▶ [The request]:
Arrange the lines from the one containing "At what coordinates should I click to accomplish: Go" through the one containing "Looking at the screenshot, I should [1316, 78].", inclusive, as a Markdown table with the columns No and Line, skipping blank lines and leaving out the pictures.
+ + + + +
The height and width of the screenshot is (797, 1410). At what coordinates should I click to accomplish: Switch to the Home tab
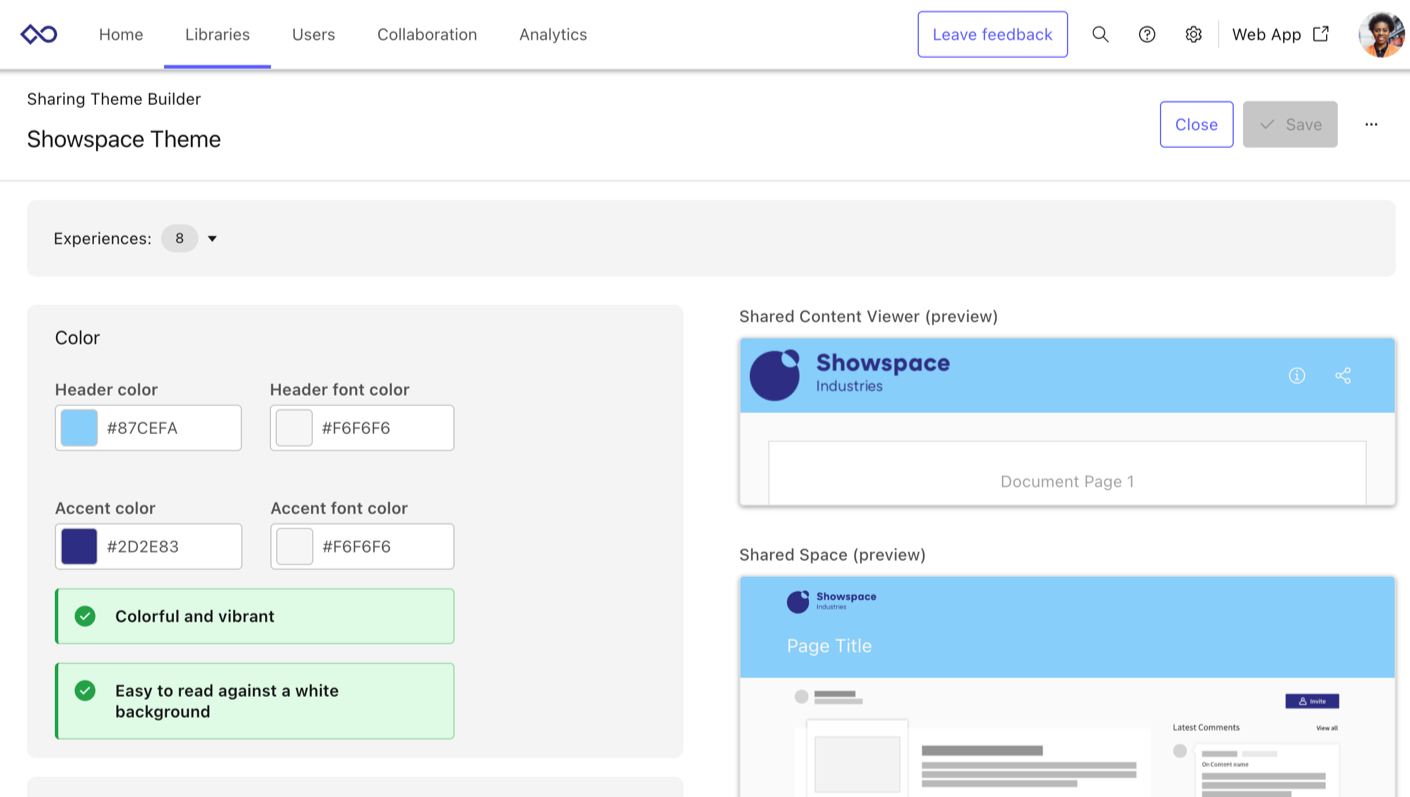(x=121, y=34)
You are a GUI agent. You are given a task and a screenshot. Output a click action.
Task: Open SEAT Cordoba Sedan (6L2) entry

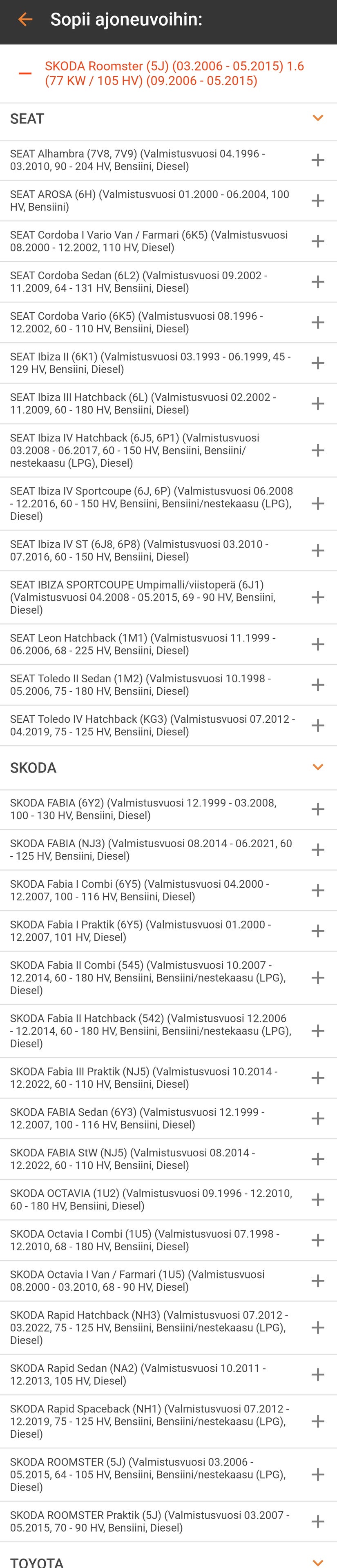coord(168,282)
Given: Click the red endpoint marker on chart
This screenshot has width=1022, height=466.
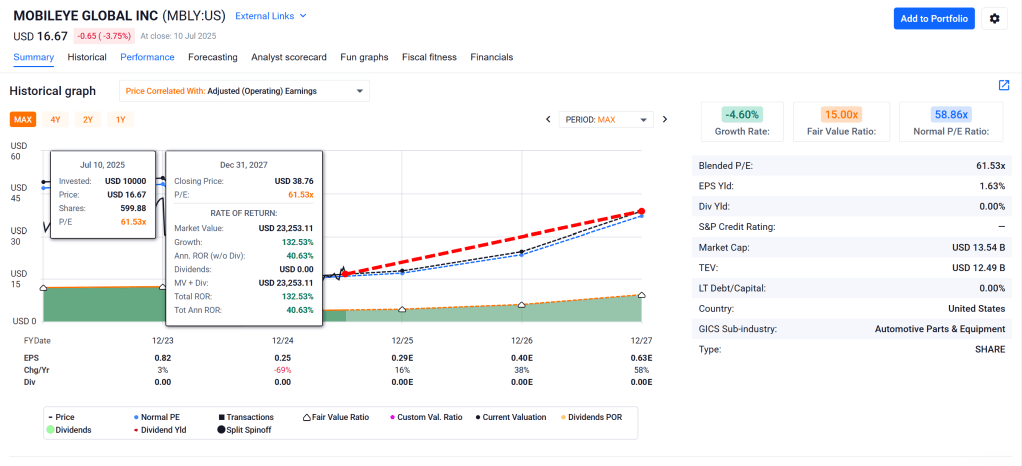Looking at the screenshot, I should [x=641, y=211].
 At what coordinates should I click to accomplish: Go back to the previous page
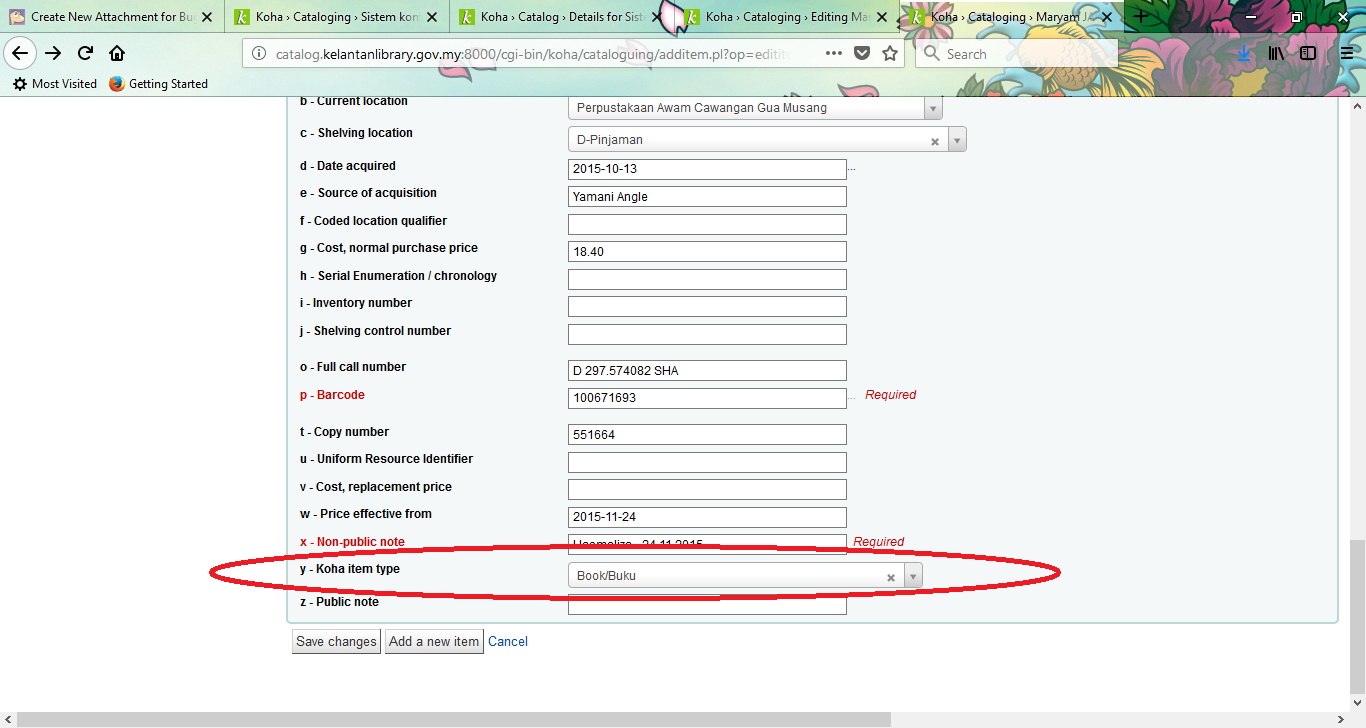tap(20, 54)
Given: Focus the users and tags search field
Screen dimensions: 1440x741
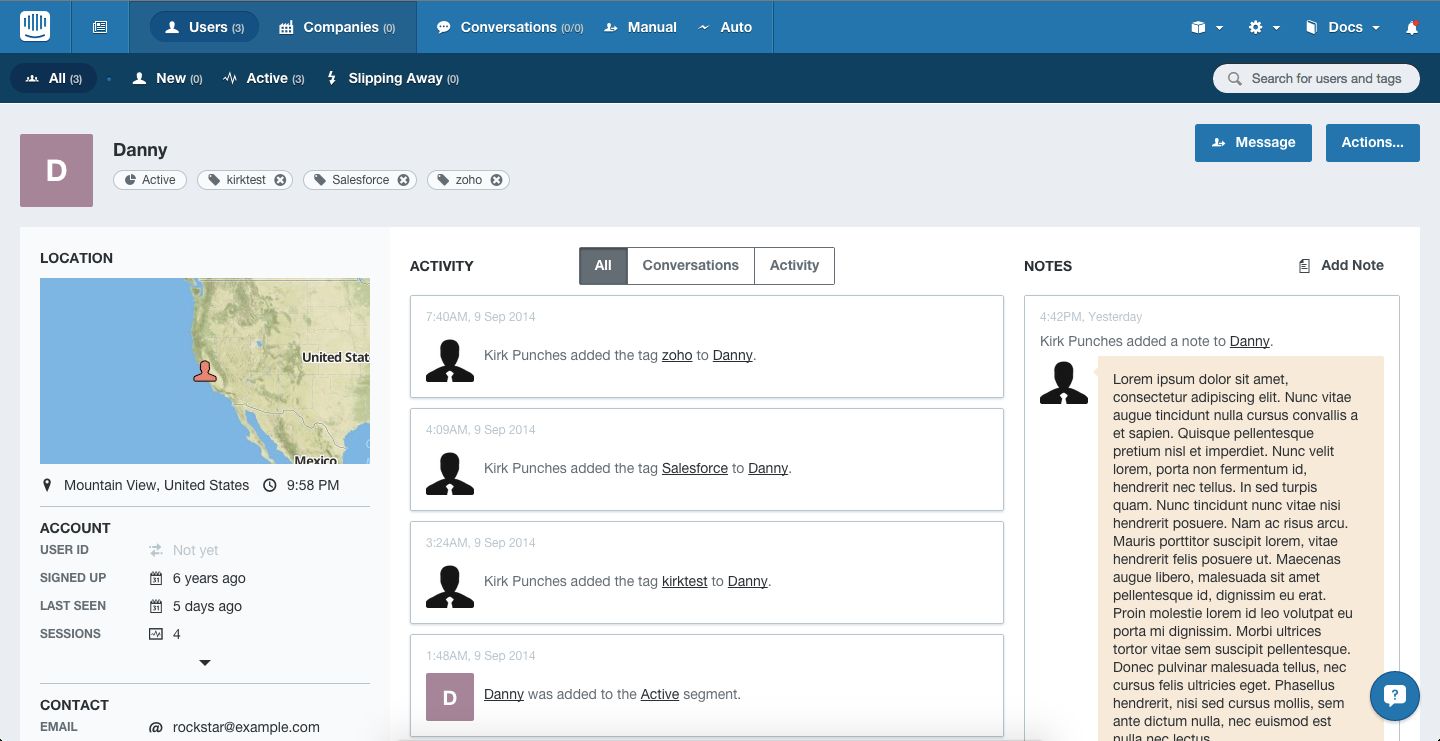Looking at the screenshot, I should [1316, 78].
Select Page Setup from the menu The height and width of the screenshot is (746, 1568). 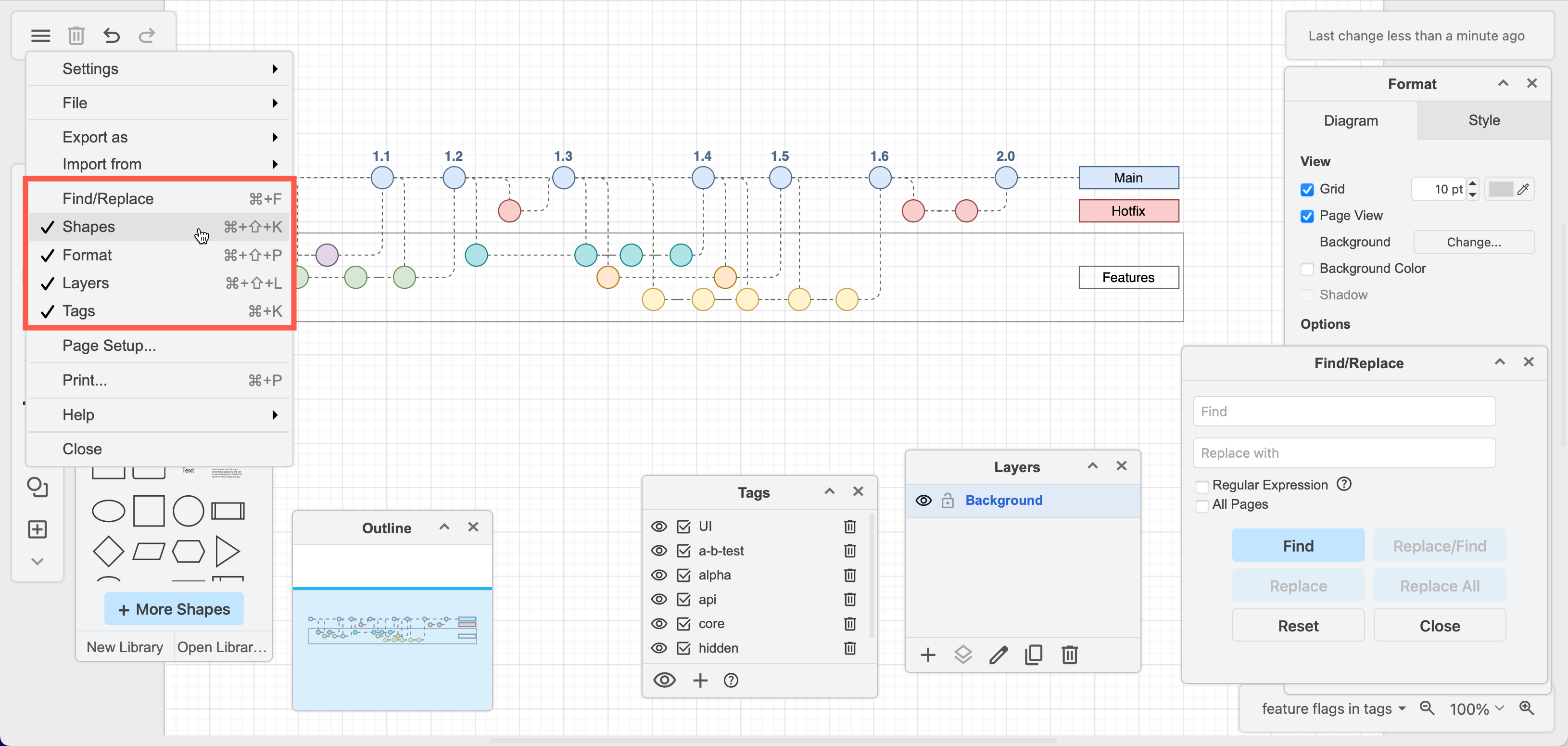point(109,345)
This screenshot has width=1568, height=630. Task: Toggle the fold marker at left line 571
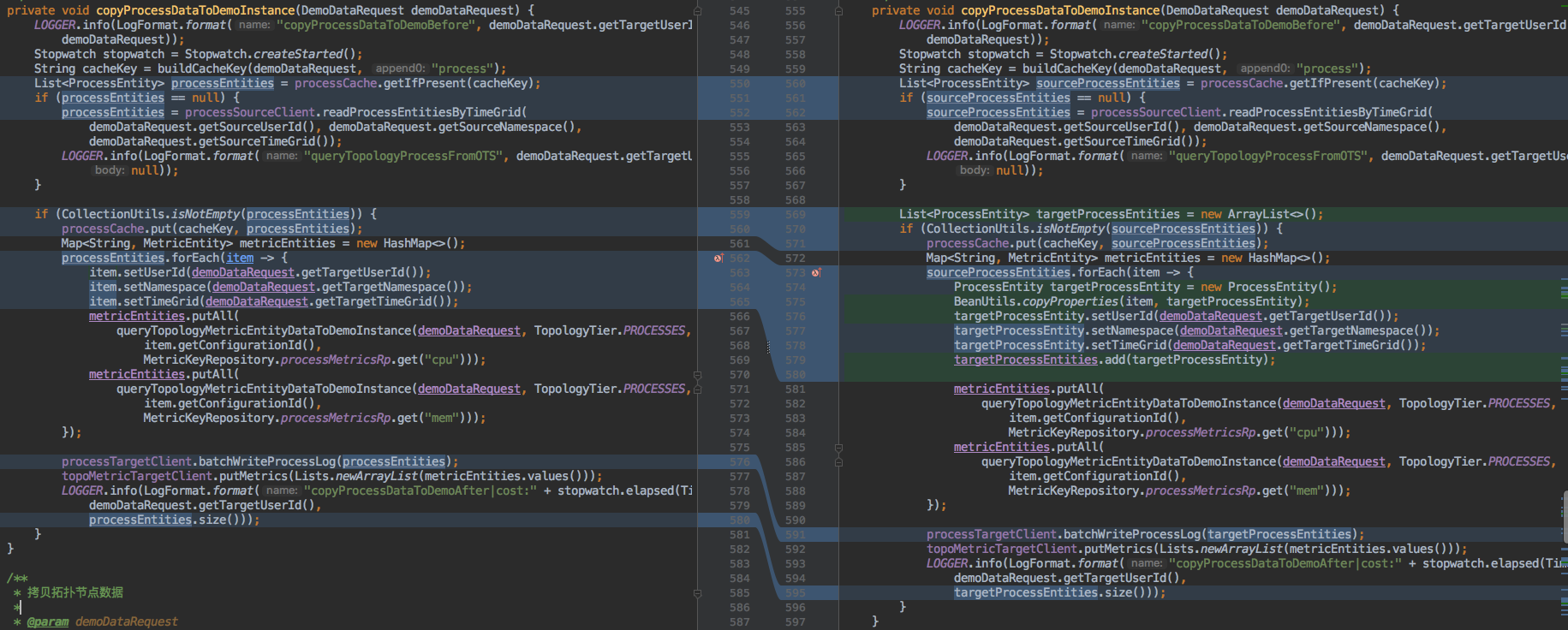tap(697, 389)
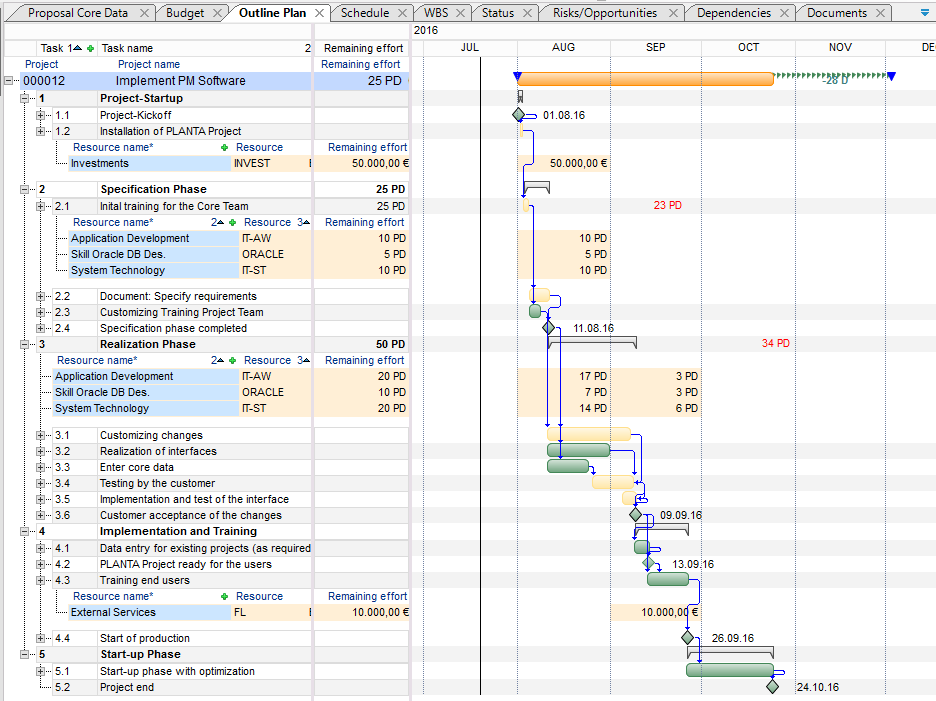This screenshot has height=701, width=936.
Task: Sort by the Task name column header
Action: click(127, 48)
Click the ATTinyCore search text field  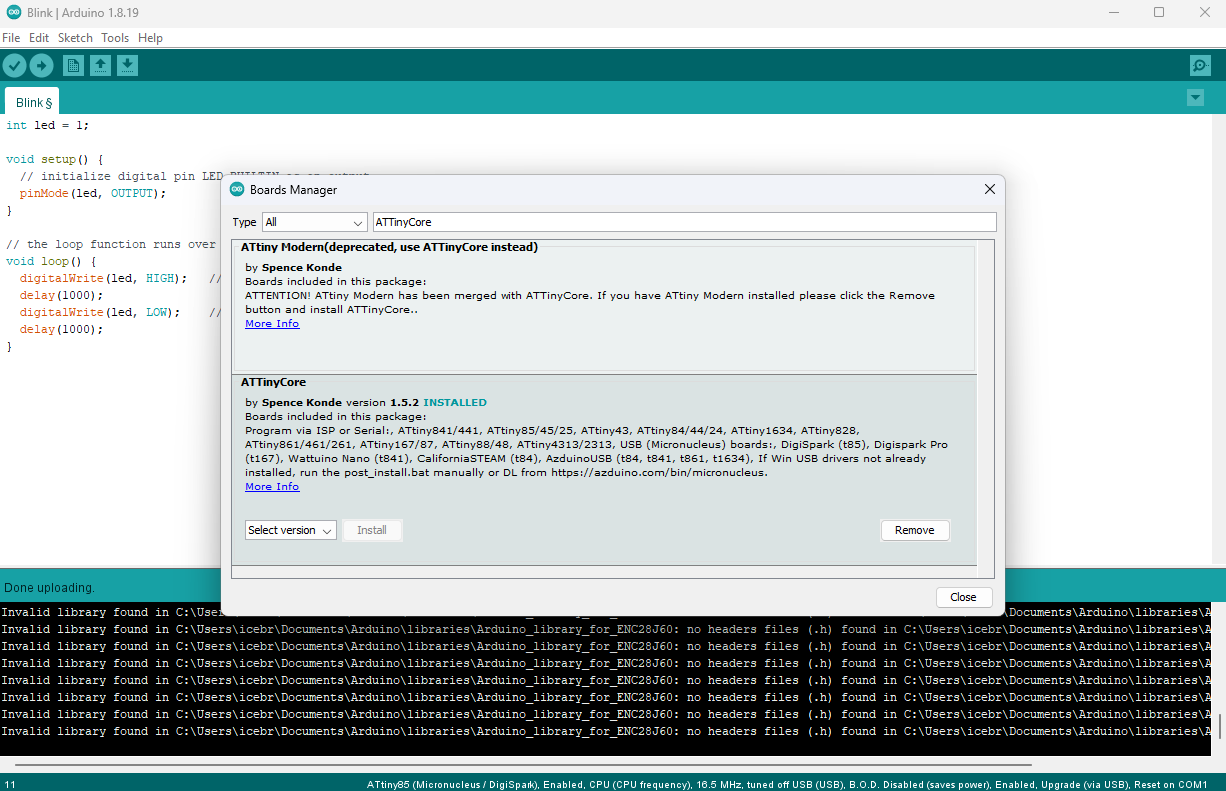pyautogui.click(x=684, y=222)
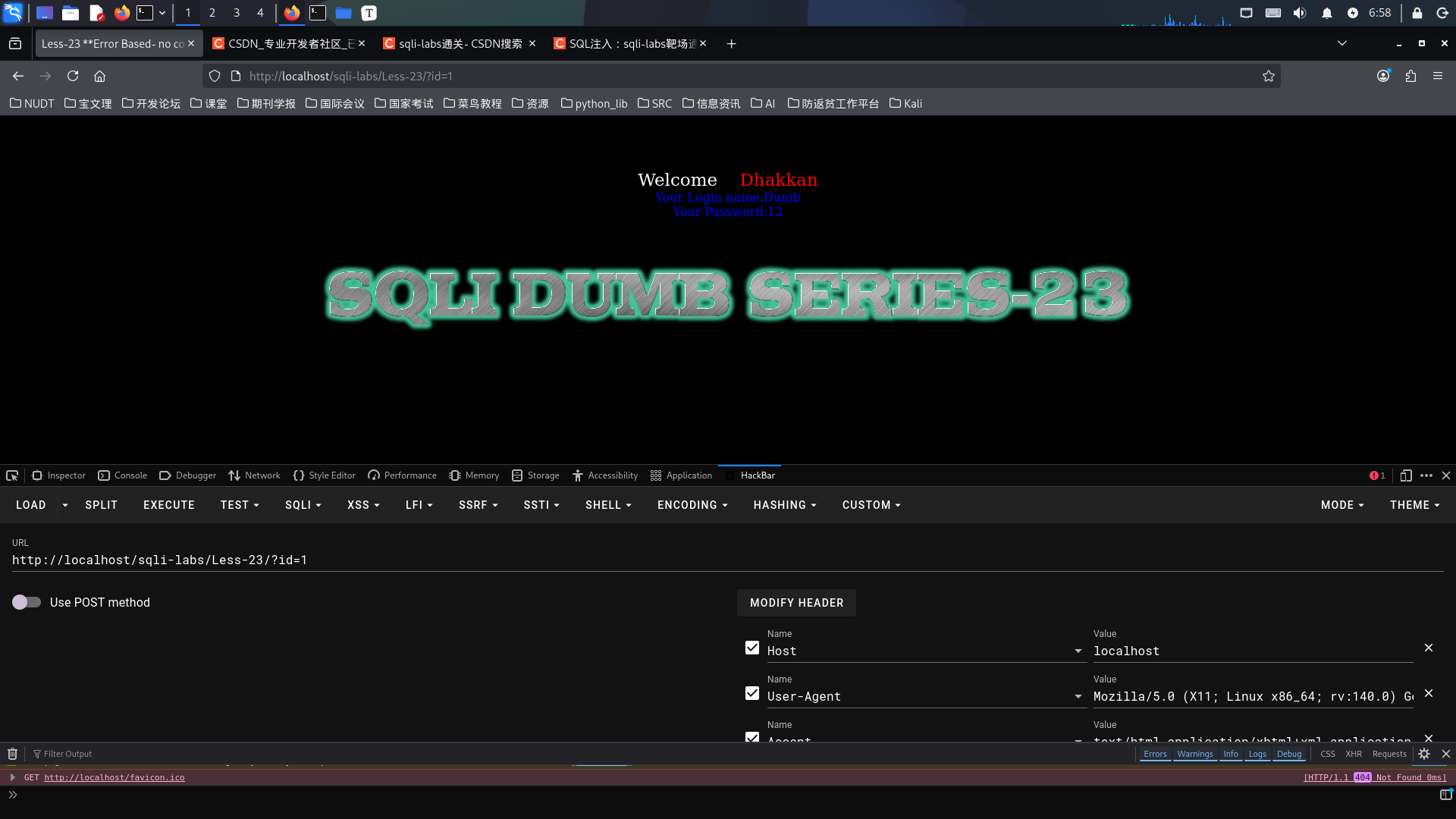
+ + + + +
▶ [The answer]:
| No | Line |
|---|---|
| 1 |  At what coordinates should I click to accomplish: Go back to the previous page |
| 2 | tap(20, 54) |
| 3 | Given: Focus the users and tags search field |
| 4 | Screen dimensions: 1440x741 |
| 5 | Looking at the screenshot, I should [1316, 78]. |